Another couple, Matt and Tony, adopted their son, Jesse, four years ago, but because Utah does not allow unmarried couples to jointly adopt, Matt is the only one recognized as a legal parent and Tony is treated as a legal stranger under Utah law. Once they got married, Matt and Tony began adoption proceedings so that Tony could also be recognized as a legal parent. But those adoption proceedings have now thrown up in the air after the Governor’s order to put recognition of their marriage “on hold.”

By legally marrying, these couples and their families immediately acquired vested rights that Utah cannot take away. We filed our lawsuit in state court arguing that by retroactively stripping these marriages of recognition, Utah has violated the Due Process clauses of the Utah and United States Constitution, which prohibit the government from applying laws retroactively to destroy vested rights that have already accrued. Our lawsuit doesn’t argue that Utah’s marriage bans are unconstitutional – that constitutional challenge is playing out in Kitchen in the federal court of appeals and potentially the U.S. Supreme Court. But whether Utah’s marriage bans are ultimately struck down or upheld, the marriages that have already took place must continue to be recognized.

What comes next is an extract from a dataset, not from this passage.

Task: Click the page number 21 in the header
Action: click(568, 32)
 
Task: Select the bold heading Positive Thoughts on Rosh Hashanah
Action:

When the Supreme Court stayed enforcement of the district court’s decision in Kitchen, it allowed Utah to resume enforcing its marriage bans while the case is on appeal. As a result, Utah does not have to allow any other same-sex couple to marry or recognize the marriages of any new same-sex couples as long as the stay is in force. But that does not authorize Utah to retroactively take away recognition from the marriages that have already occurred. In fact, before the Governor issued his directive, we wrote to the Attorney General to point out that this precise issue was addressed by the California Supreme Court when 18,000 same-sex couples married before the voters passed Proposition 8 in 2008, which declared that “Only marriage between a man and a woman is valid or recognized in California.” The California Supreme Court rejected the argument that the new constitutional amendment authorized the state to stop recognizing the 18,000 pre-existing marriages. Instead the court held that Proposition 8 could only be applied prospectively to new marriages in order to ensure that it did not affect the vested rights of couples who are already married.

But the heart of the matter is perhaps summed up best by plaintiffs Marina and Elenor, both born and raised in Utah:

“We want to be married to strengthen and protect our bond and commitment to one another, especially to be able to create a safe environment to raise a child (or maybe two). And we don’t want to have to leave Utah to do that. Our lives are here, our friends are here, our jobs are here, and we love this city. This is our home. We love where we live. We want to raise a family here.”